Task item — Once you find the line with "You are a computer-use agent. Image" in the entries below, return exactly every line from it through the line with "Instruction: Open the notification bell icon".

Entries supplied —
::::

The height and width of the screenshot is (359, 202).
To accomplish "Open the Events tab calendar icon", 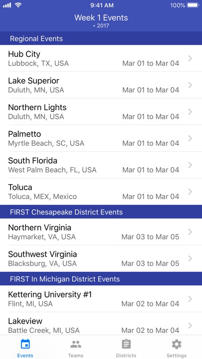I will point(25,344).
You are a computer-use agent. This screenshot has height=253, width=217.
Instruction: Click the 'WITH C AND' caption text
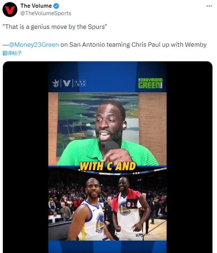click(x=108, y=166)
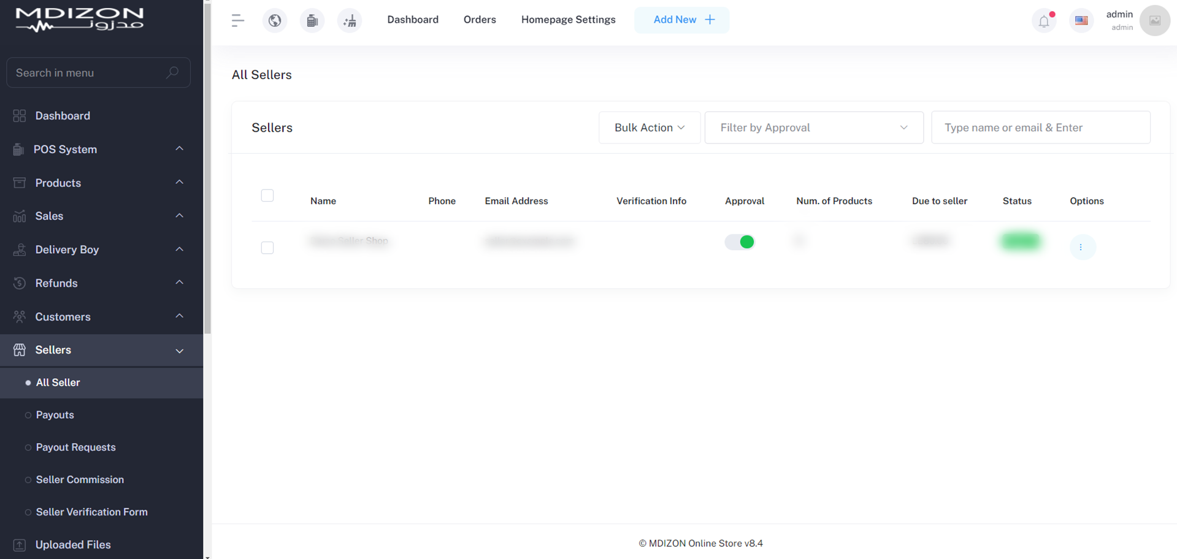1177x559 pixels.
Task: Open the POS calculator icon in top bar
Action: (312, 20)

::::

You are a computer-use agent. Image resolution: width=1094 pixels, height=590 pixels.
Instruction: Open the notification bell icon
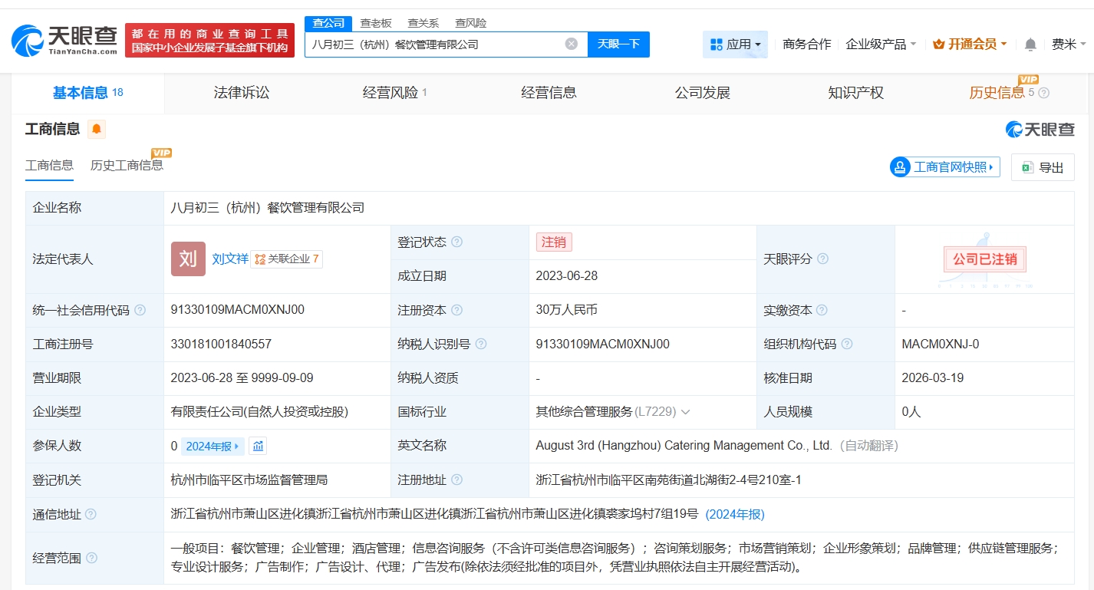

::::

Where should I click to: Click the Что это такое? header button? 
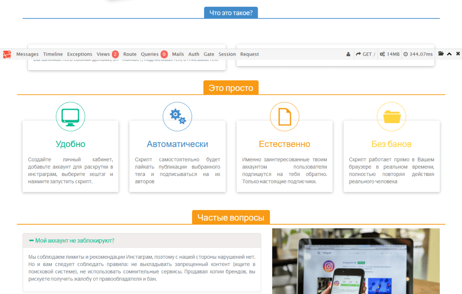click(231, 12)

::::

Result below —
You are a computer-use agent. Image resolution: width=1094 pixels, height=590 pixels.
Instruction: Open the notification bell icon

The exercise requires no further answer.